27 June 2011

GoogleHealth Flatlines

Just an FYI if anyone is a Google Health user:  As of Jan 1 2012 the product will close up shop. Check out Google official blog post on this for more info!
  
Official Google Blog: An update on Google Health and Google PowerMeter: "In the coming months, we’re going to retire two products that didn’t catch on the way we would have hoped, but did serve as influential mode..."

24 June 2011

Help make a real difference to health research: Ontario Health Study

I've often seen posters for this on the subway and I've meant to check into it for months now but it has constantly been pushed aside for other things.  Then I saw this video and thought, "This is my business; this is what I am shouting over a loudspeaker everyday, Medicine based in research and quality information!"  How can I push this aside any longer and hold my head up as a Medical Librarian :).

So I want to take this opportunity to mend my ways and promote participation in my readers. I am fully aware of how easy it is to say "I'll do that later" but let's face it: will it ever actually be done?  So please try and take the time now to watch this video (below) , read about the study and then take the survey!

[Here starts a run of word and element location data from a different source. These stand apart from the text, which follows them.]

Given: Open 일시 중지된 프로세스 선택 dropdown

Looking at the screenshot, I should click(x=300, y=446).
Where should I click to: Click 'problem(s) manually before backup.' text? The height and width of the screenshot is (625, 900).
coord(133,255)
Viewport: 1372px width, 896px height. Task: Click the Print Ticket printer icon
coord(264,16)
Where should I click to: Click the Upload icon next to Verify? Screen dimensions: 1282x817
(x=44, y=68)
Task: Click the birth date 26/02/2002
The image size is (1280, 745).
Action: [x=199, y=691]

*Note that these are YouTube videos and may be blocked at your place of work but make sure to check them out at home!*

You never know who this could help, it may be one of your family members, it may even be you.

14 June 2011

From Road Maps to Body Maps

I've just come back to work from a wonderful holiday through western Canada where we relied heavily on our trusty maps to keep us on route (though sometimes not so trusty GPS) but on my first day back I've come across a different kind of map called "BodyMaps": Visualize Better Health by HealthLine.  Not only is this an excellent resource allowing you to look layer by layer of various body sections, it also allows you to zoom and rotate the image 360 degrees!  They are colourful, annotated, and include related information and videos meaning it's great for Docs and patients alike.

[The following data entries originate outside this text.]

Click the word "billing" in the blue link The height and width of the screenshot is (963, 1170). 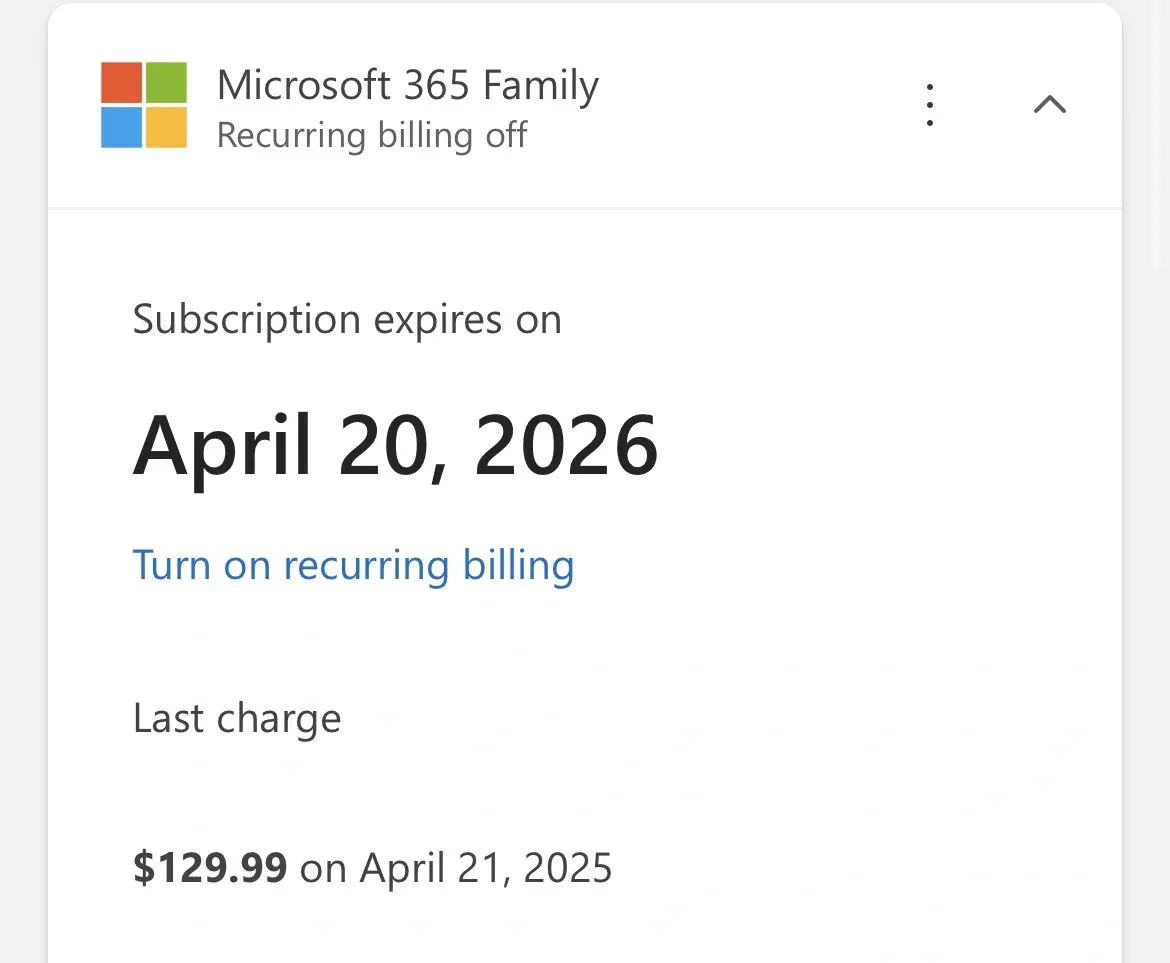[x=518, y=565]
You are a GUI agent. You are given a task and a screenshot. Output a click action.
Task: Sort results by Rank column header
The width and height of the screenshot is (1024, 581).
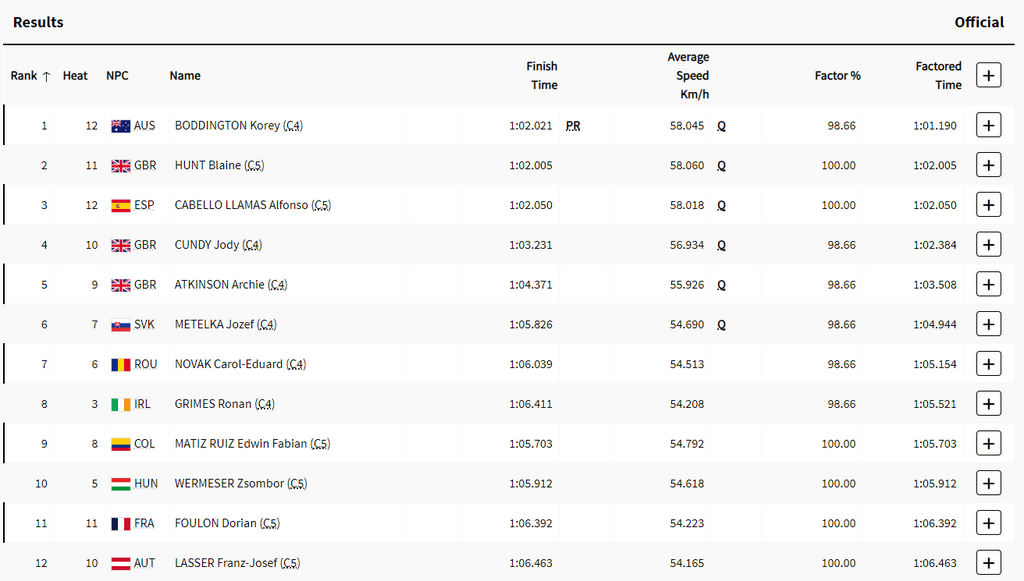point(30,76)
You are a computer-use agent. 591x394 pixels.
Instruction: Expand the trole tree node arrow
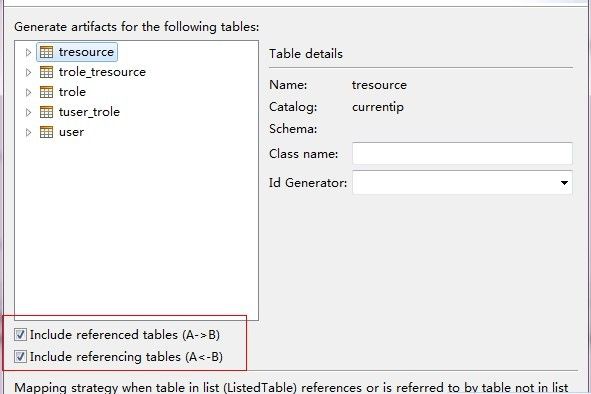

I think it's fairly self-explanatory why clinical staff would find this tool useful but  I'll touch on why it's excellent for patient care as well.  Having had three knee surgeries before I was in the profession I would have loved to see what exactly a 'Medial Meniscus' and an 'ACL' looked like, as well as the ability to explore the anatomy of my injuries with this tool.  It's often hard to remember that a patient doesn't know what a 'Meniscus' is just by you pointing at it and explaining it's like a c-shaped pad attached to the shin.  As someone outside of the trade at the time I had no real reference point of what that meant:  what's simple to you may be completely foreign to your patient.  Showing that patient quickly and easily interactive pictures of what it is and what's happening to theirs is what any patient would consider 'excellent care'.  You can then point them to the videos or other 'extra' tools offered on that page so they can continue to understand their injury or condition at home.

So check out BodyMaps, bookmark it and use it for all around ease and access!